4/ Réussir la passation des pouvoirs Extrêmement codifié, ce rituel républicain est évidemment préparé avec une extrême minutie. Car il le sait : ses premiers pas, son premier discours marqueront la suite de son quinquennat. « François Hollande a voulu une cérémonie qui corresponde à ce qu’il est : la sobriété », explique Valls.
Pas question donc de poser avec la famille comme a pu le faire Nicolas Sarkozy en 2007 : ni ses enfants ni ceux de sa compagne, Valérie Trierweiler, ne seront donc présents. Les invités personnels ont été triés sur le volet : « moins de 60 », précise son entourage.
Une fois la cérémonie terminée et une gerbe déposée sur la tombe du Soldat inconnu sous l’Arc de Triomphe, François Hollande organisera à l’Elysée son premier déjeuner de nouveau président avec les anciens Premiers ministres de gauche : Pierre Mauroy, Laurent Fabius, Michel Rocard, Edith Cresson et Lionel Jospin.

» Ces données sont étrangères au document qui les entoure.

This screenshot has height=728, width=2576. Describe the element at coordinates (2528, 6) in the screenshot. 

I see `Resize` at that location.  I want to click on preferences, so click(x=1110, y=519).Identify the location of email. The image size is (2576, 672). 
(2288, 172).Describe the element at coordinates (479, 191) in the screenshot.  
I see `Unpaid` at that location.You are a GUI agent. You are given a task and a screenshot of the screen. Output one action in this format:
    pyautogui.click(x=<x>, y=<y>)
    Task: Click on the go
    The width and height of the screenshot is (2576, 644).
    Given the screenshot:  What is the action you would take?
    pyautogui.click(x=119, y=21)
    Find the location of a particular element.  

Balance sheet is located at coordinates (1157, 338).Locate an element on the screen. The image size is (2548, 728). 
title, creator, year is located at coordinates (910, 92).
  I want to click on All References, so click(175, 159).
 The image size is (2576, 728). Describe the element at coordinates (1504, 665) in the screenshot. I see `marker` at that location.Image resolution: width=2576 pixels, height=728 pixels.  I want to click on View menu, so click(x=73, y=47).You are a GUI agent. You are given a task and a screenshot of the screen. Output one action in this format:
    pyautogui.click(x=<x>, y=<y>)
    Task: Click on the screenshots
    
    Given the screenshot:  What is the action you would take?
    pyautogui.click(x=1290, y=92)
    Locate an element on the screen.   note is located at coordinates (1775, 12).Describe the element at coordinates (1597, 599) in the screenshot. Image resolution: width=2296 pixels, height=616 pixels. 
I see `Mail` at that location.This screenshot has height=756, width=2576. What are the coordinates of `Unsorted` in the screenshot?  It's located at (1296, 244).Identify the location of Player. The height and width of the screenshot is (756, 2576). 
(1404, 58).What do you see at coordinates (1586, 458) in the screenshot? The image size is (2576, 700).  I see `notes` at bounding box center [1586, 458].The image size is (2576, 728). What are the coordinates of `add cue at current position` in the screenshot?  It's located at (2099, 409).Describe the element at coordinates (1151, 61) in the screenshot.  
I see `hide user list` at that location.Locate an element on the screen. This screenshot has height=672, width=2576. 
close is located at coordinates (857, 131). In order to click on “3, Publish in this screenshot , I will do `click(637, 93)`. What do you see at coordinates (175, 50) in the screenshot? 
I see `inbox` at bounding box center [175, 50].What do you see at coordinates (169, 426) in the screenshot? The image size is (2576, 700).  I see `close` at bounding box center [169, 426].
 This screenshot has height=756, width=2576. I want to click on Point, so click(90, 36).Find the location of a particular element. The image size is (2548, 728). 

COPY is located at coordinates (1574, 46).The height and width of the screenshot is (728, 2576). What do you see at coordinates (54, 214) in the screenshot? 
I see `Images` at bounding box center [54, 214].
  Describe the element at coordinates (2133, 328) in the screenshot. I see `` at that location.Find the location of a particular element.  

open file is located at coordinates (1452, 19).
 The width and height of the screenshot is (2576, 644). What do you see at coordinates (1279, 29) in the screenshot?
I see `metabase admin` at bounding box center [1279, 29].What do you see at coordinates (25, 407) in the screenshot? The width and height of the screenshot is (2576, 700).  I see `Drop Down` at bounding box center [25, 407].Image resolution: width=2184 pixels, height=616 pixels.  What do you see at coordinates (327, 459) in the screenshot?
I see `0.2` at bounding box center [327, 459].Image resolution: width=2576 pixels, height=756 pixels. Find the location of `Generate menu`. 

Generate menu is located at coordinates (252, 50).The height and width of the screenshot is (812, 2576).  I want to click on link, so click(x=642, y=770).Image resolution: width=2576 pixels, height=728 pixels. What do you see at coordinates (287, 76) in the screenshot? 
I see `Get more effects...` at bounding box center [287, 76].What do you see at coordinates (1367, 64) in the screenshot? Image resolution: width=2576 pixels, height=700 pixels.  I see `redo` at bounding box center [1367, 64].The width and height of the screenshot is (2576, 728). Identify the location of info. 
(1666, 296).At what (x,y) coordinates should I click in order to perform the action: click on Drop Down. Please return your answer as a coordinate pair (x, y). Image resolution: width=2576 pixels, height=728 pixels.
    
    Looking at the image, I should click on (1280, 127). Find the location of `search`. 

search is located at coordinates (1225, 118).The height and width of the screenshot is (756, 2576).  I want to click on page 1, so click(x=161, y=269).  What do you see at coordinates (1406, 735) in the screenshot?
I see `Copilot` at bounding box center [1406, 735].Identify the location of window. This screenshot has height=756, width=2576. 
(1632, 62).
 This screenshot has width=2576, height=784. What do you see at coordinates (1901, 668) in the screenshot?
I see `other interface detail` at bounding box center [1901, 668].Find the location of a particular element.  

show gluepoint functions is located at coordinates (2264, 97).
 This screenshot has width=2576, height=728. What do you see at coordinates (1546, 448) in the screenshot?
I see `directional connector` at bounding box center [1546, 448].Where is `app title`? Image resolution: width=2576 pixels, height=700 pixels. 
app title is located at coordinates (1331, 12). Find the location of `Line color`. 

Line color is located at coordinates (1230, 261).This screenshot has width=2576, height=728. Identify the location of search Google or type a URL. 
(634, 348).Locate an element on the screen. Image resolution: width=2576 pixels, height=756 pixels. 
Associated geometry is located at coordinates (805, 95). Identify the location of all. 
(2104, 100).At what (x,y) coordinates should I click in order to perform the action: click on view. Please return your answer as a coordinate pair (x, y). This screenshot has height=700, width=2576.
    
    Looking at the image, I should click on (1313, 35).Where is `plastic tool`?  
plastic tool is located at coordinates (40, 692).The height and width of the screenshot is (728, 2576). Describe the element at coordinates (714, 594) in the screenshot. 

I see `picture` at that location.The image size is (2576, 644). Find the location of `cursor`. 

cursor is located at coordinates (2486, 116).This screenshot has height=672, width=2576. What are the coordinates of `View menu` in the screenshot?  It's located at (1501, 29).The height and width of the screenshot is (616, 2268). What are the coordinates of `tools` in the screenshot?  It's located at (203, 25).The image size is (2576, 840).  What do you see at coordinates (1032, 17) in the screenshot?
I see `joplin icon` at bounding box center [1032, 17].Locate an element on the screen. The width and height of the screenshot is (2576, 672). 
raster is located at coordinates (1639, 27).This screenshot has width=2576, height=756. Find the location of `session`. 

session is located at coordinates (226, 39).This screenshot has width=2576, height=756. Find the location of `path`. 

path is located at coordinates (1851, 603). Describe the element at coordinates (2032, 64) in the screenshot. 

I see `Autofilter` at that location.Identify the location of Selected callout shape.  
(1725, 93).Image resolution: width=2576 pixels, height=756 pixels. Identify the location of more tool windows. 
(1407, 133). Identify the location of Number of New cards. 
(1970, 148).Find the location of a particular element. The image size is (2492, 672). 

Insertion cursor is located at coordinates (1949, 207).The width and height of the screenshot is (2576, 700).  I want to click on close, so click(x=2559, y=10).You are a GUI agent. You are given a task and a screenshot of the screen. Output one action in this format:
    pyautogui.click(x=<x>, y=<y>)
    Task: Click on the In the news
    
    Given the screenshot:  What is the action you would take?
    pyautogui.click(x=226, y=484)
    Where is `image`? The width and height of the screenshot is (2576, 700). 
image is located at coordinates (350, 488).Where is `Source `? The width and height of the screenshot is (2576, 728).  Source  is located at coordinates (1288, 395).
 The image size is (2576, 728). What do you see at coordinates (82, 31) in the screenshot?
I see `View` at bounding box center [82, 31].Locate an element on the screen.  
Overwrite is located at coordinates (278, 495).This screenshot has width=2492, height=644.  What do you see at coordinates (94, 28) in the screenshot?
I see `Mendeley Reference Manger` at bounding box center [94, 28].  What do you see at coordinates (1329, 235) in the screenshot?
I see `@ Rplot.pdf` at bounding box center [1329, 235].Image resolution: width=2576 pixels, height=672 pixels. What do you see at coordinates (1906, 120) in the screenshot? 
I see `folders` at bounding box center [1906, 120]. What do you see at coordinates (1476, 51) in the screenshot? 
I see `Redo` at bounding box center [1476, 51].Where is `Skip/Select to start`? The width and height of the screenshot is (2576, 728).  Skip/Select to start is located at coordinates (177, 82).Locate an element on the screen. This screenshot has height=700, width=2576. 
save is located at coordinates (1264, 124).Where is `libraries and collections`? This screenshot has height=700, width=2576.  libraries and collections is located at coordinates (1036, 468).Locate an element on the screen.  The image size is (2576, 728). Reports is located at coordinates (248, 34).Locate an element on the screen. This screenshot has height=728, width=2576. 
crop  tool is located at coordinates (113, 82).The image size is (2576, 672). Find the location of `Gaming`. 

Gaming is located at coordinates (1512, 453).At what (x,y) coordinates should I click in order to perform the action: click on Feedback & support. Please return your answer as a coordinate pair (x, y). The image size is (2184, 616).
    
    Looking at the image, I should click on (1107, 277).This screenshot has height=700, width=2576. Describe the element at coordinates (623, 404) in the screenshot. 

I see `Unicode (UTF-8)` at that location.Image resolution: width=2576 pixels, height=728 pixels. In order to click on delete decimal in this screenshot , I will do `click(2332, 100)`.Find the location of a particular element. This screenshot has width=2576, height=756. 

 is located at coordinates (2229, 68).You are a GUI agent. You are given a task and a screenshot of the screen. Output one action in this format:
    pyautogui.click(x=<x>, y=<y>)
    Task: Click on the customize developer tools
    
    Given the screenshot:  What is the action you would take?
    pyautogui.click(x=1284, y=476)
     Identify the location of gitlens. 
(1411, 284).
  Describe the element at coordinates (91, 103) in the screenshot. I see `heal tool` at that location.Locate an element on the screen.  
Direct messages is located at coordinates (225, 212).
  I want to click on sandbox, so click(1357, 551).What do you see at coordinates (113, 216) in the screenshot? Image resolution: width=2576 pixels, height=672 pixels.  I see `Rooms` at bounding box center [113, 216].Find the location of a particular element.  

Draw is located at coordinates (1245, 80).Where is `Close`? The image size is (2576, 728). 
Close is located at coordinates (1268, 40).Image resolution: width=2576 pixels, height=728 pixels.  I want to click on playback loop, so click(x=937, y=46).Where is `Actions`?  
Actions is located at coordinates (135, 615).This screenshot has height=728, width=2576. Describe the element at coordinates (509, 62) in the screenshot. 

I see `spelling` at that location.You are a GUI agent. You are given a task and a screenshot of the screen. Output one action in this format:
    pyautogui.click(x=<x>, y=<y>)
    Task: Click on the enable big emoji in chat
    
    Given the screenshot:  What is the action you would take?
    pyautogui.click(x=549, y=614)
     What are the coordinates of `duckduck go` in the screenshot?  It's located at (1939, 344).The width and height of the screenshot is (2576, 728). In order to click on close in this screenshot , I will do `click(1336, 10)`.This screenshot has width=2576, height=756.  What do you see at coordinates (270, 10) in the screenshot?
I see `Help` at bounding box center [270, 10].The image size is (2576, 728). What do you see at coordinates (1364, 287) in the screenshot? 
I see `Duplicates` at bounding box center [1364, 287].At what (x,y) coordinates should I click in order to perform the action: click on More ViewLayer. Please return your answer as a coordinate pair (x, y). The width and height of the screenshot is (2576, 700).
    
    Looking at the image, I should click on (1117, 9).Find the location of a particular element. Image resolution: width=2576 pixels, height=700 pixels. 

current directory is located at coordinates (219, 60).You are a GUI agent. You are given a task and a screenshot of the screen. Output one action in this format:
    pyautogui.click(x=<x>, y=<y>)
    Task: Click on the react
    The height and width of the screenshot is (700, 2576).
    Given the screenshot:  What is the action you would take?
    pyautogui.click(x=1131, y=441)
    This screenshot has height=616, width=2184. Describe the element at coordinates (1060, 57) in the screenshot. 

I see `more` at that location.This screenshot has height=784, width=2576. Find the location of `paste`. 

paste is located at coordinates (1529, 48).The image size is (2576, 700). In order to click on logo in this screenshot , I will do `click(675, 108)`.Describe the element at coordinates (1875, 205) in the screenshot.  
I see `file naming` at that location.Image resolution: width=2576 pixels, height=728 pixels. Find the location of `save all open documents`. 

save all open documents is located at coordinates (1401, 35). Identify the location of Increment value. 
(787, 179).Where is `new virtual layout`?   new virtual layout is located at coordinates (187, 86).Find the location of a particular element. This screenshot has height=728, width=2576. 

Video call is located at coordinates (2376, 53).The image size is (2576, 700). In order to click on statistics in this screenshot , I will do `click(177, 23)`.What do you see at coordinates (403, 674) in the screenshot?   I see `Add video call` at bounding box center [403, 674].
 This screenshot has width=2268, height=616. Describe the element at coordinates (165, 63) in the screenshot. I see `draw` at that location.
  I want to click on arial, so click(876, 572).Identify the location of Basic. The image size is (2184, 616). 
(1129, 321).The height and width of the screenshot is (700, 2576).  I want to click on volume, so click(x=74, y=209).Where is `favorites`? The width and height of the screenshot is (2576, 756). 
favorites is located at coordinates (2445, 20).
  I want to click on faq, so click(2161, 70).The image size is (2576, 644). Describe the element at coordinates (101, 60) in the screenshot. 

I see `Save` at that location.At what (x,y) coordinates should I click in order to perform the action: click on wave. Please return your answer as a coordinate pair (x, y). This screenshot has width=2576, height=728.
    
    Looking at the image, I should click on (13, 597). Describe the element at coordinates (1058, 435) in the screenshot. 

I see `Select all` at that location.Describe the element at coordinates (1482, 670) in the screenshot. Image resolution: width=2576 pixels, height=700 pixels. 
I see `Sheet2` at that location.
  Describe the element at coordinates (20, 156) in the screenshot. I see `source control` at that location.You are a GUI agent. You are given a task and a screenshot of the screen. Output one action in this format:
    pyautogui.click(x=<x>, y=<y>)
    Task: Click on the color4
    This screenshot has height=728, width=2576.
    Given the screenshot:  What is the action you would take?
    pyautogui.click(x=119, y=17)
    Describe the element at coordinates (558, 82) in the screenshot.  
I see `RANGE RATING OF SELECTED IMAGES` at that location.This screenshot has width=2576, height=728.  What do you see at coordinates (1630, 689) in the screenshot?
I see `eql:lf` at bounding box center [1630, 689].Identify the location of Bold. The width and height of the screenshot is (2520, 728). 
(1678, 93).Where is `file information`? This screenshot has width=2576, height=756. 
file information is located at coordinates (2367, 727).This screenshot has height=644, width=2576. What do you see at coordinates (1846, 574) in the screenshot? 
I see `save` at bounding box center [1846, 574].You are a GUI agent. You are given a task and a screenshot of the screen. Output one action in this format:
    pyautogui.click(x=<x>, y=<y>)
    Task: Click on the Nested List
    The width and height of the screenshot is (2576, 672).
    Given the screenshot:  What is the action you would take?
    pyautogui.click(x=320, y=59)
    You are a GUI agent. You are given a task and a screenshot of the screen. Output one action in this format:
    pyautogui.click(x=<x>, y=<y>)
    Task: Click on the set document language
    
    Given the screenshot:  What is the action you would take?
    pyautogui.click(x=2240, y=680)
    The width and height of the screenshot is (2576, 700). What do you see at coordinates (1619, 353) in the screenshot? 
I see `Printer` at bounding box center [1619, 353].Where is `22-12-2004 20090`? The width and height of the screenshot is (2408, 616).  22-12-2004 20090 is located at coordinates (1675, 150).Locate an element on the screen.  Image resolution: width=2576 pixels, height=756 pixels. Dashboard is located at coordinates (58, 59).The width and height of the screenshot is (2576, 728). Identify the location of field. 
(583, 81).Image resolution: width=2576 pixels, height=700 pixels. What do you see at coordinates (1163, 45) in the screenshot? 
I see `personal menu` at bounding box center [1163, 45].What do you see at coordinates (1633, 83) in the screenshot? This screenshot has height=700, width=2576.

Il rendra ensuite hommage à Jules Ferry (en présence d’écoliers) et à Marie Curie, deux symboles des priorités de son quinquennat : la jeunesse, l’éducation, la République. Avant de se rendre à l’Hôtel de Ville de Paris pour « une adresse aux Parisiens » à qui il accordera son premier bain de foule de chef de l’Etat. 5/ Passer le test des marchés Ce sera le premier grand test sur les marchés pour la France depuis l’élection de François Hollande. Mercredi, l’Etat français espère emprunter entre 7,8 et 9,2 Mdsˆ (sous forme d’émissions d’obligations à moyen et long terme) pour financer sa dette. Une étape cruciale qui permettra de mesurer la confiance des investisseurs privés à l’égard de la nouvelle équipe au pouvoir.
Dans l’entourage du président élu, on reste serein : « Les marchés ont banalisé l’élection de François Hollande », relativise Michel Sapin, qui ne se dit « pas inquiet ». « En revanche, l’aggravation de la crise grecque peut avoir un impact », ajoute un autre proche. La révision à la baisse des perspectives de croissance publiées récemment par la Commission européenne pourrait en outre avoir des conséquences.
Un motif d’espoir : la dernière émission de dette s’était déroulée sans anicroche le 3 mai dernier, trois jours avant les résultats de l’élection : 7,4 Mdsˆ de dette française avaient trouvé preneur, qui plus est à des taux d’intérêt plutôt avantageux (2,96% pour les obligations à dix ans, contre 2,98% en avril). Un succès qu’il faudra confirmer mercredi.
6/ Ne pas froisser Barack Obama La fin de semaine, Hollande la passera aux Etats-Unis, où il est attendu vendredi. Elle sera consacrée aux enjeux internationaux : lors du G 8 de Camp David (18 et 19 mai) et, dans la foulée du sommet de l’Otan à Chicago (20 et 21 mai), le chef de l’Etat fera son entrée dans « la cour des grands ».
Dès vendredi matin, le nouveau président aura un entretien bilatéral avec Barack Obama à la Maison-Blanche. « Un privilège puisque François Hollande sera le seul chef d’Etat du G8 à rencontrer le président américain en tête à tête », souligne Pierre Moscovici. Comme pour Merkel, la discussion avec Obama — qui vient de lancer sa campagne en vue de sa réélection — s’annonce compliquée. La décision de rapatrier les soldats français d’Afghanistan « d’ici fin 2012 », un an avant la date prévue, peut constituer un sujet de crispation.
Un signe : devant la commission des Affaires étrangères du Sénat, Phil Gordon, responsable de l’Europe au département d’Etat, a réaffirmé avec force jeudi dernier le principe « in together, out together » (on y est ensemble, on en sort ensemble). Autrement dit : pas question de rupture unilatérale avec les engagements de l’Alliance.
« Si François Hollande veut nouer des relations fortes et d’amitié, il a aussi une idée très claire de ses volontés », explique Moscovici. Sous-entendu : pas question de revenir sur ses engagements de campagne.